# [SELECTED EXTRACT]
November 08, 2011
By: Molly Cagwin
Source: Crain's New York Business
Warren Montgomery joined IBM out of college 30 years ago, expecting the lifelong employment and blue-chip perks that others in his Hudson Valley family had enjoyed: weekends at the company's country club, car loans made easy, and those silver spoons.
“When your kid was born, you'd get a silver spoon,” he said. “It was as if the kid was born with a silver spoon in his mouth because he was born to an IBMer. Why would you want to go anywhere else?”
Layoffs in the early 1990s changed all that. IBM's vulnerability startled employees and signaled a crisis in the state's high-tech economy. Mr. Montgomery jumped ship, embarking on a nearly two-decade odyssey that has mirrored the volatile growth of global computing and New York's struggle to reclaim its perch in the nation's high-tech economy.
As jobs and skilled workers left the state, so did Mr. Montgomery—for Europe, then for Silicon Valley and, as chip manufacturing moved north, to Oregon's Silicon Forest.
Now, after more than $2 billion in state commitments, New York's tech sector is back—as is Mr. Montgomery. Improbably, the epicenter is Albany, known more for bureaucracy than innovation.
Mr. Montgomery's new employer is SUNY Albany's College of Nanoscale Science and Engineering, which has become a catalyst in the race to build ever-faster, ever-smaller gadgets. The effort has attracted hundreds of companies and created thousands of lucrative jobs that are the gold standard of employment in the new economy. But the initiative has taken time to bear fruit and will take many more years of sustained public and private investment if the state is to keep pace in this hyper-competitive industry.

# [EXERCISE TASK 1]
In the article about Warren Montgomery, what did IBM give employees when their child was born?
# [EXERCISE TASK 2]
Please continue the article about Warren Montgomery from its last sentence.

# [PROVIDED RECORDS]
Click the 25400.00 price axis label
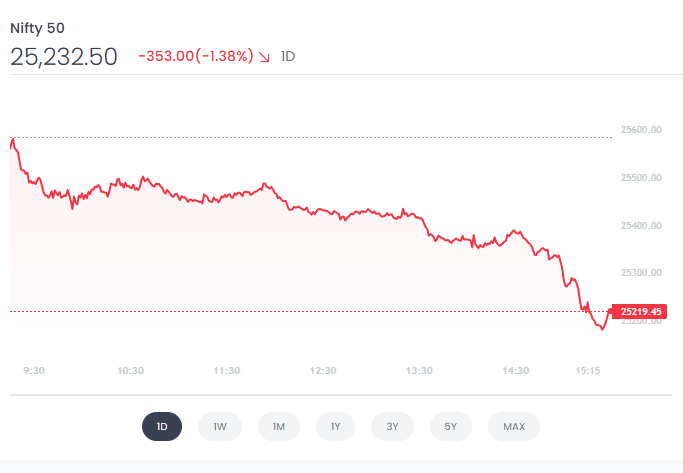The width and height of the screenshot is (683, 473). (642, 225)
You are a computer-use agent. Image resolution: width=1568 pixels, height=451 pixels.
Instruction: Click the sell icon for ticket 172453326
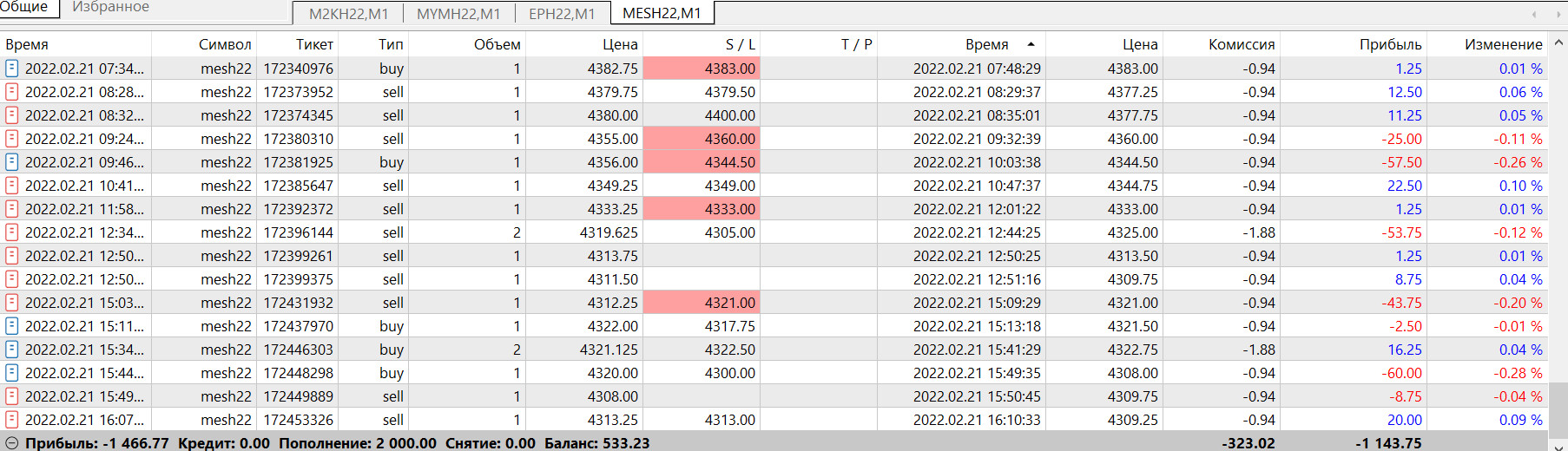(x=12, y=420)
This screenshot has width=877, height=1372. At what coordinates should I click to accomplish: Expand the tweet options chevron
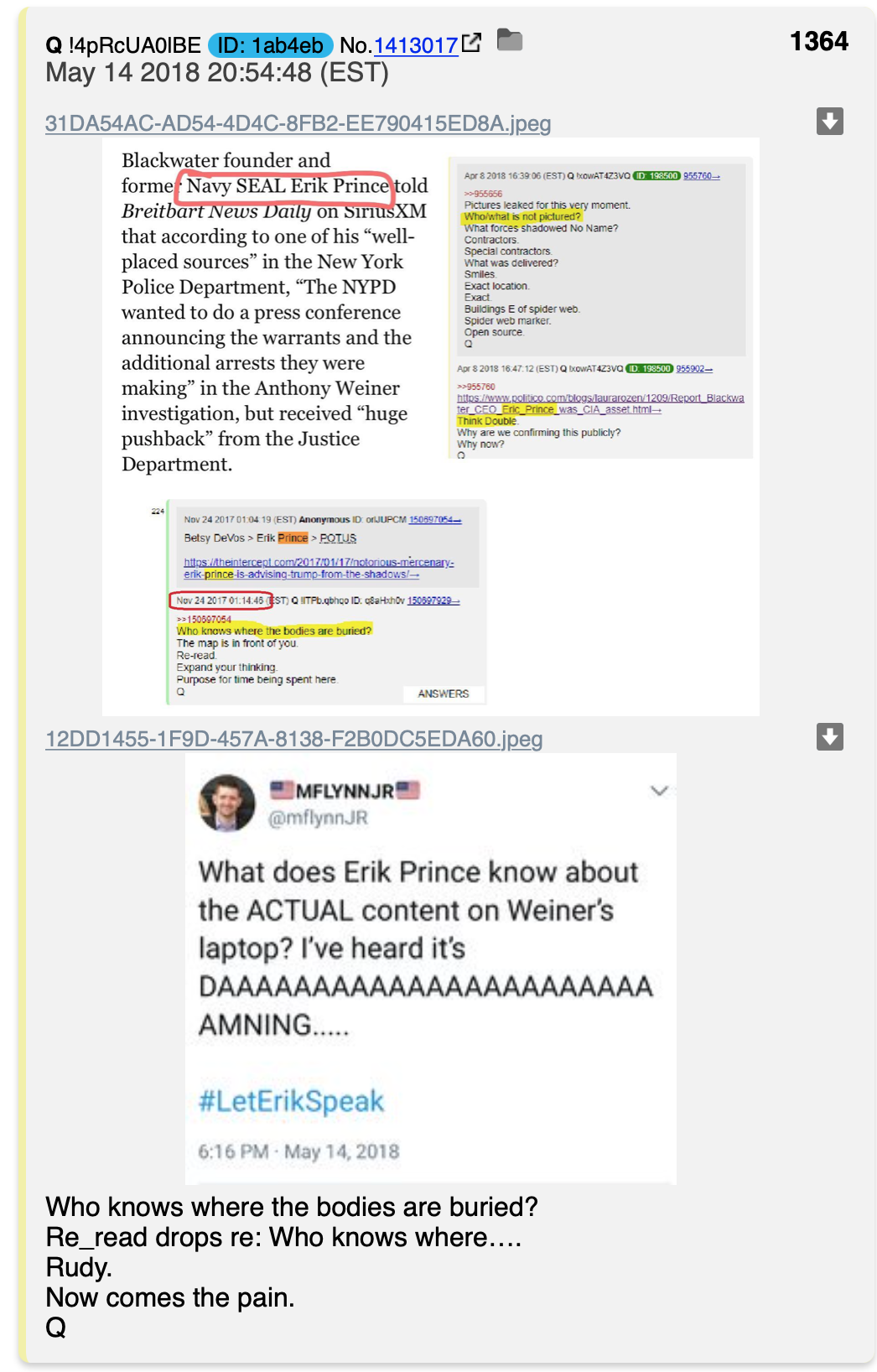(x=660, y=791)
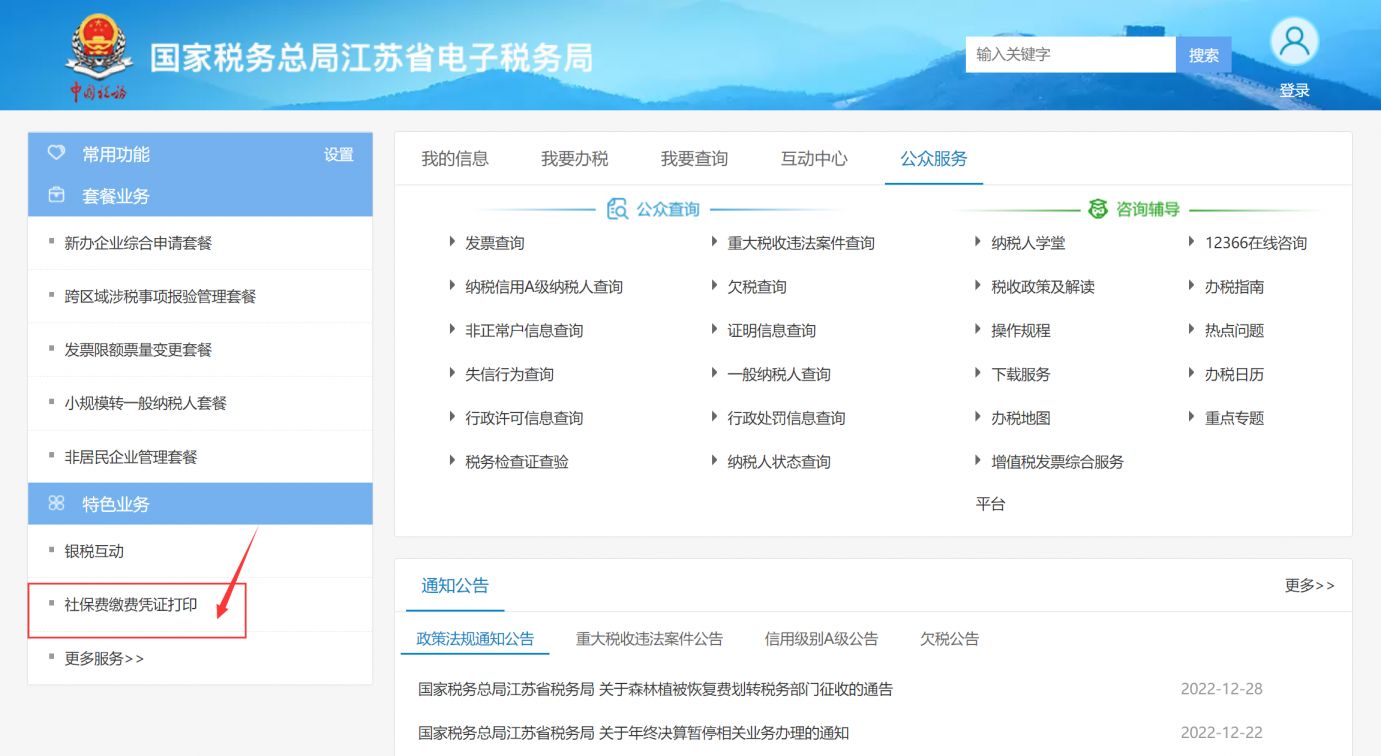Click the grid icon beside 特色业务
Screen dimensions: 1381x756
(56, 504)
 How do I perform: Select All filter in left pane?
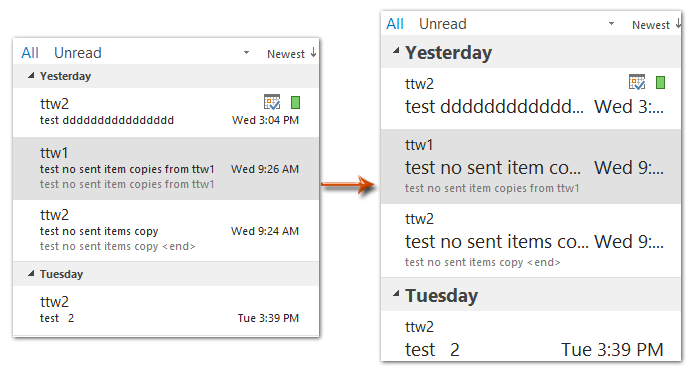pos(30,53)
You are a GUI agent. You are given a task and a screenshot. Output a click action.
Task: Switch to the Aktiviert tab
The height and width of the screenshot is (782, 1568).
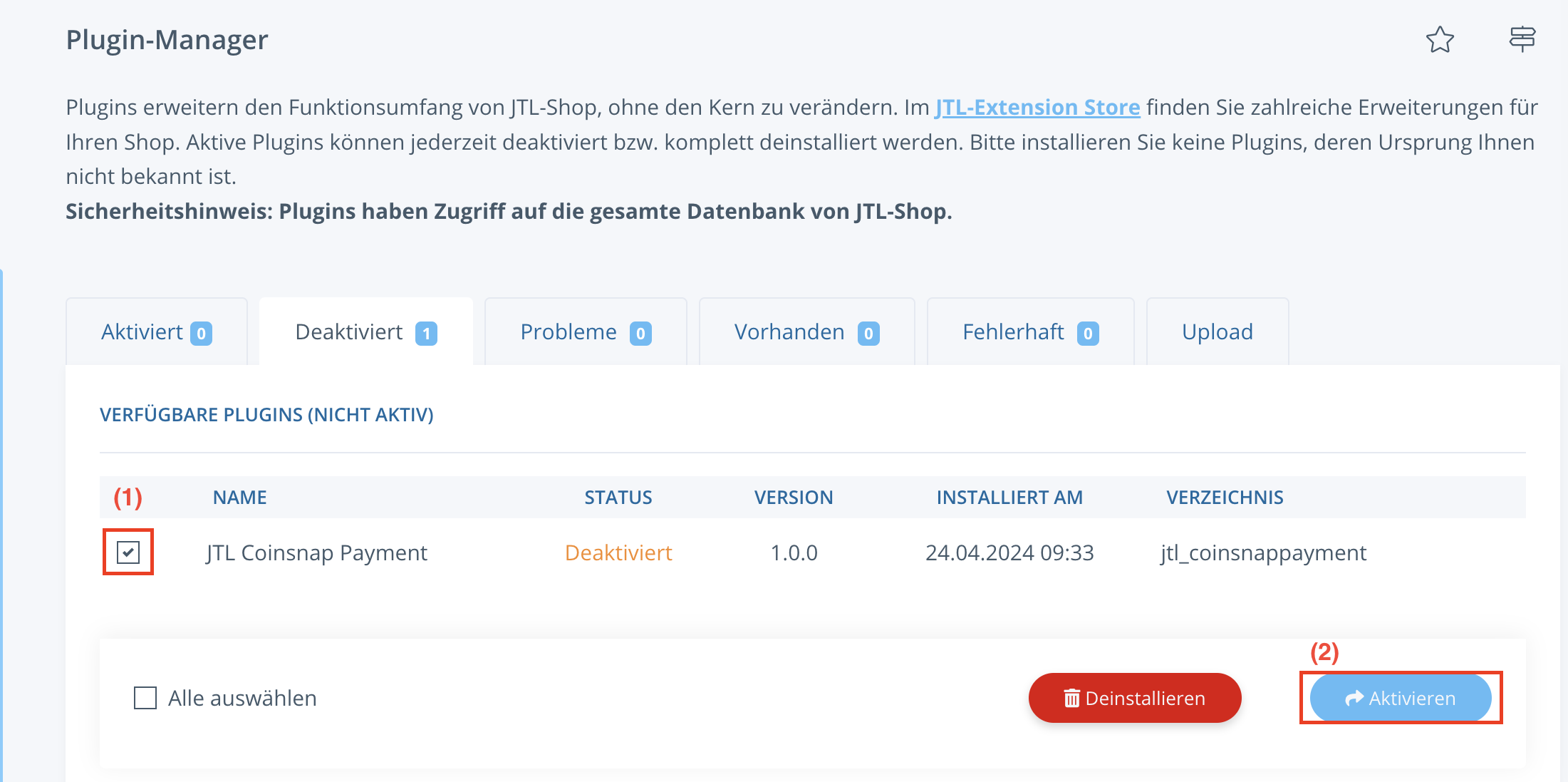coord(156,332)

# [OUTPUT 1]
A silver spoon.

# [OUTPUT 2]
“Clearly, it's a long-term play,” said Daniel Armbrust, chief executive of Sematech, an association of semiconductor manufacturers. “When people ask me, 'Why did you relocate this year to Albany?' I tell them it's because of what happened a decade ago.”
It was in 2001 that the state invested in a handful of education “centers of excellence” intended to spur high-tech growth. SUNY Albany's Alain Kaloyeros, a charismatic physics researcher who wears designer jeans and drives a Ferrari, proposed developing nanotechnology, which focuses on taking advantage of the way matter 1/80,000th the width of a human hair behaves.
Mr. Kaloyeros, emerging as the leader of the university's effort, took a novel approach. He married academic research with private-sector commercialization, focusing on the development of the next generation of silicon chips.
The school has spent more than $1 billion to build cutting-edge research “clean rooms”—the hyper-sanitary labs where engineers in white “bunny suits” manipulate light and chemicals to etch out the integrated electrical circuits used in today's electronics.
Companies in the computer chip supply chain, facing exponential increases in development costs, relocated employees to the nanoscience center—which in 2004 became a college—to conduct research and collaborate with competitors.
“If a company decides to leave, God bless them, but they cannot take a single piece of equipment with them,” he said.
They haven't left. Indeed, companies have begun flocking to the college and to the area; more than 200 have workers at the campus. The semiconductor industry in Albany has bloomed to more than 400 companies, more than New York City or the mid-Hudson Valley. The college estimates that its funding has spurred billions of dollars in private investments that have helped create 12,500 high-tech jobs statewide, a number it expects to double within 10 years.
The growth has given chemists like Mr. Montgomery, the former IBM employee, newfound status, even if locals have not yet begun to appreciate what's happening.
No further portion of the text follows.